Lucie Veith vom Bundesverband Intergeschlechtliche Menschen e.V. nennt das Gesetz einen «überfälligen ersten Schritt in die richtige Richtung, aber längst nicht ausreichend». Kinder, deren Genitalien nicht eindeutig in die Kategorien männlich oder weiblich passten, seien aufgrund der erheblichen Lücken des Gesetzes nach wie vor nicht ausreichend geschützt, betont Veith im Gespräch mit der Zeitung Neues Deutschland.

Die neue Progress-Pride-Fahne, die Valentino Vecchetti entworfen hat (Foto: Intersex Equality Rights UK / Instagram)
Die neue Progress-Pride-Fahne, die Valentino Vecchetti entworfen hat (Foto: Intersex Equality Rights UK / Instagram)

«Wer Geld hat, geht einfach ins Ausland und lässt sein Kind dort operieren» Zwar sei seit Mai 2021 verboten, «Kinder mit Varianten der Geschlechtsentwicklung» zu operieren, wenn der Grund für die Operation allein die Anpassung an weibliche oder männliche Normen ist.
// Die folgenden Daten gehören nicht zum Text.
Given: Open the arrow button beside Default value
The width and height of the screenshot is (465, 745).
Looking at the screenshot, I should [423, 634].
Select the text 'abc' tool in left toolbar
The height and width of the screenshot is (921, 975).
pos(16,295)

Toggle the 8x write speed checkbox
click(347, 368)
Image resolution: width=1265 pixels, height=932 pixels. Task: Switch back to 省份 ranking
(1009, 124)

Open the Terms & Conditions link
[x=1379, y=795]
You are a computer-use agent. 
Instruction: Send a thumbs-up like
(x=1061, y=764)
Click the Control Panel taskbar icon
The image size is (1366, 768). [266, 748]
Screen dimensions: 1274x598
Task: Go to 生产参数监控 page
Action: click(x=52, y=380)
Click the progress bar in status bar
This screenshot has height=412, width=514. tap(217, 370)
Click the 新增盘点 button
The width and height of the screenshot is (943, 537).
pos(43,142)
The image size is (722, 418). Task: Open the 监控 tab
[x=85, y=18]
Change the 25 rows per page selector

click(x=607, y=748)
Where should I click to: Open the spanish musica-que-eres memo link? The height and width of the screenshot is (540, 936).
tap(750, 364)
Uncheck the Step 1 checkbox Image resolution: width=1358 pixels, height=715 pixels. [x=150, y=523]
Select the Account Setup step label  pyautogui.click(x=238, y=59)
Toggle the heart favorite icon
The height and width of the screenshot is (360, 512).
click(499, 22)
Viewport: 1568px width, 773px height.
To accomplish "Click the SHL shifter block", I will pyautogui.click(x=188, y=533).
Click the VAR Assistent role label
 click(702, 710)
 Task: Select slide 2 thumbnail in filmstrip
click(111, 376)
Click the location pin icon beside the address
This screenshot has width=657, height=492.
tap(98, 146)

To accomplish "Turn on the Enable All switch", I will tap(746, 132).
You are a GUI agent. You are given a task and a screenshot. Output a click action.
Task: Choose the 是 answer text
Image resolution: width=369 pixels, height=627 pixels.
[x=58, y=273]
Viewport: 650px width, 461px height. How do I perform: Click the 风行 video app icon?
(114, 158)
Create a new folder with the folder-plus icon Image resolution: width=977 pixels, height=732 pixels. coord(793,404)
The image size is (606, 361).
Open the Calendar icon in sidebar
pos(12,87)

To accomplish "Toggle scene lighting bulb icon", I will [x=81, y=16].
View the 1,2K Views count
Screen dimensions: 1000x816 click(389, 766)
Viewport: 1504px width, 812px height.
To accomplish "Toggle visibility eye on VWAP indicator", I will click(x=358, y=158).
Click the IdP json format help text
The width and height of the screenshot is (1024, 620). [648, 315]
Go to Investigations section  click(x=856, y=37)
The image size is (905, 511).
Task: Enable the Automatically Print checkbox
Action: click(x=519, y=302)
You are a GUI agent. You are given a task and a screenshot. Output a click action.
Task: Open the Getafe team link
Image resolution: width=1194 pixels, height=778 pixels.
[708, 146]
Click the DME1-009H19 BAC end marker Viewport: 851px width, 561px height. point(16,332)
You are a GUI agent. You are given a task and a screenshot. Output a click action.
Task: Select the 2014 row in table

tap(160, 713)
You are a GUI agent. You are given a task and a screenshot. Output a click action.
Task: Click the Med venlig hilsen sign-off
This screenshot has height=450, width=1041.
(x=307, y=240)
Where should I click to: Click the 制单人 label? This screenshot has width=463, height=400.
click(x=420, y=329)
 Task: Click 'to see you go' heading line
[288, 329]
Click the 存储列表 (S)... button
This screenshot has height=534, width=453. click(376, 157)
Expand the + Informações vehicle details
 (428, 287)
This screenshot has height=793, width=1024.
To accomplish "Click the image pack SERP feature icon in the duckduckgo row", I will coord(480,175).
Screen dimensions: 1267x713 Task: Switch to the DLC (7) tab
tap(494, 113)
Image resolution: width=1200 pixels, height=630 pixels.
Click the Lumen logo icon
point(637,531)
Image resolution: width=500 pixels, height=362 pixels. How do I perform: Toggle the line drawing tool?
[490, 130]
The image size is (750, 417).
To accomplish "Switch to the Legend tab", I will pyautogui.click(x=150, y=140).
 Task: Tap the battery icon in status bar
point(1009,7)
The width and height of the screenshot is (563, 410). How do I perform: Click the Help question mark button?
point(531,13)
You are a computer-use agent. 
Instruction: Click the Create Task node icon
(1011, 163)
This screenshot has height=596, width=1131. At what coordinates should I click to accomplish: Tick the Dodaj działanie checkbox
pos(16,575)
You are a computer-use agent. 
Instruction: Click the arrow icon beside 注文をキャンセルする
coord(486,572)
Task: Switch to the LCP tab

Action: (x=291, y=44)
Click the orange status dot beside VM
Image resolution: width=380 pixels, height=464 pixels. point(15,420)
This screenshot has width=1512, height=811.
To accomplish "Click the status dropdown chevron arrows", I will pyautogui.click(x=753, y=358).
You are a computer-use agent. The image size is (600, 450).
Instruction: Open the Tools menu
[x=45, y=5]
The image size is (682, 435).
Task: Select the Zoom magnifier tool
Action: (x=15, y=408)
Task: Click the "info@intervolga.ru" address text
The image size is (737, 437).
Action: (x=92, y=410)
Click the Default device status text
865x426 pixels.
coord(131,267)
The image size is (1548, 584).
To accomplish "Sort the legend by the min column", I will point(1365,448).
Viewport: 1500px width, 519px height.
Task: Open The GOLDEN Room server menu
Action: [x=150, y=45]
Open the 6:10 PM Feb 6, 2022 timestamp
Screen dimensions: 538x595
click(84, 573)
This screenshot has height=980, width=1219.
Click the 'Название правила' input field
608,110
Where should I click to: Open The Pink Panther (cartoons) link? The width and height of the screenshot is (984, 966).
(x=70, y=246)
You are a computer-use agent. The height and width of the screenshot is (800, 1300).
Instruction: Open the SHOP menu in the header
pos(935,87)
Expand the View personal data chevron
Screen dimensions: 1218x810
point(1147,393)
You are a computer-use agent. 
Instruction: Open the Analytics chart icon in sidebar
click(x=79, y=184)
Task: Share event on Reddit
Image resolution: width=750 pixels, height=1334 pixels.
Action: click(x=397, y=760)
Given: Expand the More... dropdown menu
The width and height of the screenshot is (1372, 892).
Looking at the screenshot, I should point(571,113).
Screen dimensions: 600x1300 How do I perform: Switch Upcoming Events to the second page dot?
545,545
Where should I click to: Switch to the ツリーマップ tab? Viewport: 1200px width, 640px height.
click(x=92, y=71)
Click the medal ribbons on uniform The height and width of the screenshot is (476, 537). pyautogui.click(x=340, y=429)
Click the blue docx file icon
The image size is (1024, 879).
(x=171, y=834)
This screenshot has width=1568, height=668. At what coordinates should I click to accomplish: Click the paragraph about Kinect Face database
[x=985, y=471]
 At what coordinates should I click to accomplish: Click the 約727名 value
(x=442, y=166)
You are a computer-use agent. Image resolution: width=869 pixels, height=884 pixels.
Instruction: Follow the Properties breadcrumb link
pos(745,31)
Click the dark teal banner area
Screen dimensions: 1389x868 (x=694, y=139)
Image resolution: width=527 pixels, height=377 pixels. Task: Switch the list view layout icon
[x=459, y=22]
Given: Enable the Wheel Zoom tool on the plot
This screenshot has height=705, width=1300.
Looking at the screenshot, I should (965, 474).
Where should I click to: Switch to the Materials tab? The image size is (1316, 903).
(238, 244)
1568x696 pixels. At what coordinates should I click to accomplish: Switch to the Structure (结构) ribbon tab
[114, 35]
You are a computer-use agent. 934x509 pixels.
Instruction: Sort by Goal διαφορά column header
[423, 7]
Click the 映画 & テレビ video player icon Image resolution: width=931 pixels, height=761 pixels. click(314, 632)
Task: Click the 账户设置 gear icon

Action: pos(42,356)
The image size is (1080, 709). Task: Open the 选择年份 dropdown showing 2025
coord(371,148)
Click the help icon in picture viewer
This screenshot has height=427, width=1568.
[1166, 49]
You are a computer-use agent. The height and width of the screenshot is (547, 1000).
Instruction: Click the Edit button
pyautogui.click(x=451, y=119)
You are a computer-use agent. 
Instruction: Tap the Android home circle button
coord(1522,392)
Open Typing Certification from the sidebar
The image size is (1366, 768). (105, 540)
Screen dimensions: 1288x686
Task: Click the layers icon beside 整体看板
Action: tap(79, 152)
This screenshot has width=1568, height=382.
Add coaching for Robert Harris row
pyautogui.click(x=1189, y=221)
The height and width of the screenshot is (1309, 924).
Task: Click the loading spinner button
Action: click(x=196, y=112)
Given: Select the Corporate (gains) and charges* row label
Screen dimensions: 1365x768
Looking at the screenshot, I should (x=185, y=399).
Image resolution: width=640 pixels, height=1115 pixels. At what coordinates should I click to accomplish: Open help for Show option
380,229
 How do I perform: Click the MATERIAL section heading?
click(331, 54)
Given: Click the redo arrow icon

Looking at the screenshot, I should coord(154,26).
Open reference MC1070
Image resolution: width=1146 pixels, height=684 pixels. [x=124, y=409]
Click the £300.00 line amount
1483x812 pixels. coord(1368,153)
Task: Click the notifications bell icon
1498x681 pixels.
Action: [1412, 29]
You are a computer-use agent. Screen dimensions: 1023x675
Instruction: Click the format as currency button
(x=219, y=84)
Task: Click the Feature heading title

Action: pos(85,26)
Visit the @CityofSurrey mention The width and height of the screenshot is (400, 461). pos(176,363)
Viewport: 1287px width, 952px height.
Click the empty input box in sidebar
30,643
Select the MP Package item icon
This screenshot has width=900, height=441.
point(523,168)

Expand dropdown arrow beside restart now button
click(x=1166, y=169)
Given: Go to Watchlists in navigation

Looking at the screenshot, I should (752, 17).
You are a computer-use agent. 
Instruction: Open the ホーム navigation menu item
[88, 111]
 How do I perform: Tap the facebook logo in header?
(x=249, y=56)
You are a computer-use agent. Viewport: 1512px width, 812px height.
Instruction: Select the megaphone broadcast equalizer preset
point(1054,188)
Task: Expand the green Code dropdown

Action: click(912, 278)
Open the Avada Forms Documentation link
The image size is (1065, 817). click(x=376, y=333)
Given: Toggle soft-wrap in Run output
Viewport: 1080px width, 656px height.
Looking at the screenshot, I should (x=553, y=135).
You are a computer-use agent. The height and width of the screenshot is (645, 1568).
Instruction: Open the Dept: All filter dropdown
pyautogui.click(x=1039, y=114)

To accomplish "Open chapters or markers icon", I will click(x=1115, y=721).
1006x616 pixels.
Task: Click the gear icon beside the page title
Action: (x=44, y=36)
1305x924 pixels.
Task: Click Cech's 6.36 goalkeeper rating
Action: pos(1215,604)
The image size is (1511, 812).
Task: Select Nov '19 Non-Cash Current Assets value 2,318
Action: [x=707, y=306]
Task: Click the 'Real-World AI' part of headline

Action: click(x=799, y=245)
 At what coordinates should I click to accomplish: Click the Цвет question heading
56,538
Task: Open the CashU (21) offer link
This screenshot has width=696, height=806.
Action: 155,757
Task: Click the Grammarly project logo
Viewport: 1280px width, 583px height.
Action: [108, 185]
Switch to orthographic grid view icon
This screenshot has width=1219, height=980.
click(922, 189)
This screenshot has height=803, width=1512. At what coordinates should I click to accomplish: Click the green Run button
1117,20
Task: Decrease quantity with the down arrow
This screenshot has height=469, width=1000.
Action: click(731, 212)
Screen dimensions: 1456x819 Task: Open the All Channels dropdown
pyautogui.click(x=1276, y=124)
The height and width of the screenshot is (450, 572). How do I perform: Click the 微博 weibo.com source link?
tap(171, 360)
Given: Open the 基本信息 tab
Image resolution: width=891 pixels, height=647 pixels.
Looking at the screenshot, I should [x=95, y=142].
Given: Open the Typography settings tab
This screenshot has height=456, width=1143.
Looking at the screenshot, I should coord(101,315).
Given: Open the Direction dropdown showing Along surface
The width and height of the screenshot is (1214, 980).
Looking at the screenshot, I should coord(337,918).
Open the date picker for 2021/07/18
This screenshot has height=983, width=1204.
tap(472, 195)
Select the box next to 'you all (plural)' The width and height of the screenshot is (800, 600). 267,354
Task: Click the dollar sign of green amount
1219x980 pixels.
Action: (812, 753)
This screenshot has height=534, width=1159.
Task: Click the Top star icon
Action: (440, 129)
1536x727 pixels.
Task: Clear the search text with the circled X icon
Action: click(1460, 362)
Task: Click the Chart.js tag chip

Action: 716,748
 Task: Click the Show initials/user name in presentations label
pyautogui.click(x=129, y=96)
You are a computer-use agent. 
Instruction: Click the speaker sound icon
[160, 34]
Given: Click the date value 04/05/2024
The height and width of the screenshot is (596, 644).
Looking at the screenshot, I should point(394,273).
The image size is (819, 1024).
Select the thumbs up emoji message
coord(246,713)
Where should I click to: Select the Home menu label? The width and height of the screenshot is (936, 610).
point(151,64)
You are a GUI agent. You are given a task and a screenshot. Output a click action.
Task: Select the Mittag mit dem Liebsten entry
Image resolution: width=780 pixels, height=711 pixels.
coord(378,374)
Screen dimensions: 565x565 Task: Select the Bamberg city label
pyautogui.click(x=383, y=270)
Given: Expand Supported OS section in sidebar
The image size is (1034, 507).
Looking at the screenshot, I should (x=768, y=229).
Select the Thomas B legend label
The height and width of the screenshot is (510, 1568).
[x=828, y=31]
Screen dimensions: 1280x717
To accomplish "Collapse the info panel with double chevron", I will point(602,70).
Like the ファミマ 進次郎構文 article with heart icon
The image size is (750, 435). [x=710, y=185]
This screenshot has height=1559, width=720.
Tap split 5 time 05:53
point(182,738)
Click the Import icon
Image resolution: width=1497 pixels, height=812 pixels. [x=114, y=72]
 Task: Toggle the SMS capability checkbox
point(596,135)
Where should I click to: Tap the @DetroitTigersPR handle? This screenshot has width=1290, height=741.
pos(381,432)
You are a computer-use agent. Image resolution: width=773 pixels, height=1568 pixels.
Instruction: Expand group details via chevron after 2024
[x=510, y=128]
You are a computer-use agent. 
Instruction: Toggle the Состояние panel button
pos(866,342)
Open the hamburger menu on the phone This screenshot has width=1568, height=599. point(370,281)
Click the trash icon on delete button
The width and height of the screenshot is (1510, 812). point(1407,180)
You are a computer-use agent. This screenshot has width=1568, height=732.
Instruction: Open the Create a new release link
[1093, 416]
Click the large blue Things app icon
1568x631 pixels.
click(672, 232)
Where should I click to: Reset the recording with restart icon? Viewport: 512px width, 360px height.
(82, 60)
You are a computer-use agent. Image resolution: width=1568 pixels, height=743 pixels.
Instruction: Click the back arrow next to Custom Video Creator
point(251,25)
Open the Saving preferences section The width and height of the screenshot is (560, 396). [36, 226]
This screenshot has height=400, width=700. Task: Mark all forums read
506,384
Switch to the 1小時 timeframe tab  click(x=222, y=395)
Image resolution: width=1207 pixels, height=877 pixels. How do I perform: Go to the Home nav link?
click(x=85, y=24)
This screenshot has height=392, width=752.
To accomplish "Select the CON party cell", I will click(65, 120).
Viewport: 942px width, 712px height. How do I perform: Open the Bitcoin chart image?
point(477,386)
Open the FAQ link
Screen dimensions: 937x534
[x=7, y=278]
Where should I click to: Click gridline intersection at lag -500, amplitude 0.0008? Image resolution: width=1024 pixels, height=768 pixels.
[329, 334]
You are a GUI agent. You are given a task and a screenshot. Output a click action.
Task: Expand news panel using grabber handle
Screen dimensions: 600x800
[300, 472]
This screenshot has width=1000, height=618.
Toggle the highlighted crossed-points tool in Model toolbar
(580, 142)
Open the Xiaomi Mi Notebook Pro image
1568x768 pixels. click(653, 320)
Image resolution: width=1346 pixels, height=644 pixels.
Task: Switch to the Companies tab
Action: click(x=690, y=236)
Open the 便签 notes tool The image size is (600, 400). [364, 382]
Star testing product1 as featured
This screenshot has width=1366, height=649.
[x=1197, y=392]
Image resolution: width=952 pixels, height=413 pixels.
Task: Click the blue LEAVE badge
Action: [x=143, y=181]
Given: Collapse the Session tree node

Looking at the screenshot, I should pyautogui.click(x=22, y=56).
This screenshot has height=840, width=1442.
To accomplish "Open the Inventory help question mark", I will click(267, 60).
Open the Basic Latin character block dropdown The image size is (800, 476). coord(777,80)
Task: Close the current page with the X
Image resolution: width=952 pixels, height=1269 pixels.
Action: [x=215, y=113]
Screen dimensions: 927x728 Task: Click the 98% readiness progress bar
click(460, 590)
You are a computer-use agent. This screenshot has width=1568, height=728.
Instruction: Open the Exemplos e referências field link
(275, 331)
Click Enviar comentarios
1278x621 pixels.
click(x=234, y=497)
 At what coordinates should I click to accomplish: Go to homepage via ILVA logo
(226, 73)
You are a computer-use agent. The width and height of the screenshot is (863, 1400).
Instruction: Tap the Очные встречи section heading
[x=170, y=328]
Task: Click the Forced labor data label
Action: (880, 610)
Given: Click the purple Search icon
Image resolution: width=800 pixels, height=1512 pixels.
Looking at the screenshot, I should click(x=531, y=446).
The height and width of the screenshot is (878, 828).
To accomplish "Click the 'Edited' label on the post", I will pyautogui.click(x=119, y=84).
Jedoch gäbe es keine rechtliche Definition, was genau eine «Variante der Geschlechtsentwicklung» darstelle. Veith sieht hier die Gefahr, dass Mediziner*innen «da auch Dinge ganz geflissentlich übersehen können» und so weiterhin intergeschlechtliche Kinder ohne eine medizinische Notwendigkeit operiert werden könnten. Ausserdem gebe es keine Regelungen für den Fall, wenn die Operationen ausserhalb Deutschlands durchgeführt würden. «Wer Geld hat, geht einfach ins Ausland und lässt sein Kind dort operieren», sagt Veith.

Auch Veith sieht das Verhältnis zur Medizin für viele intergeschlechtliche Menschen schwierig. Denn ihre Körper werden von Mediziner*innen oftmals als fehlerhaft eingeordnet, weil sie nicht eindeutig in die Kategorien weiblich oder männlich passen.

Dabei liege das Problem nicht bei den intergeschlechtlichen Menschen, «sondern an dem verstellten Blick, den die meisten auf das Spektrum natürlicher Geschlechtlichkeit haben», so Veith.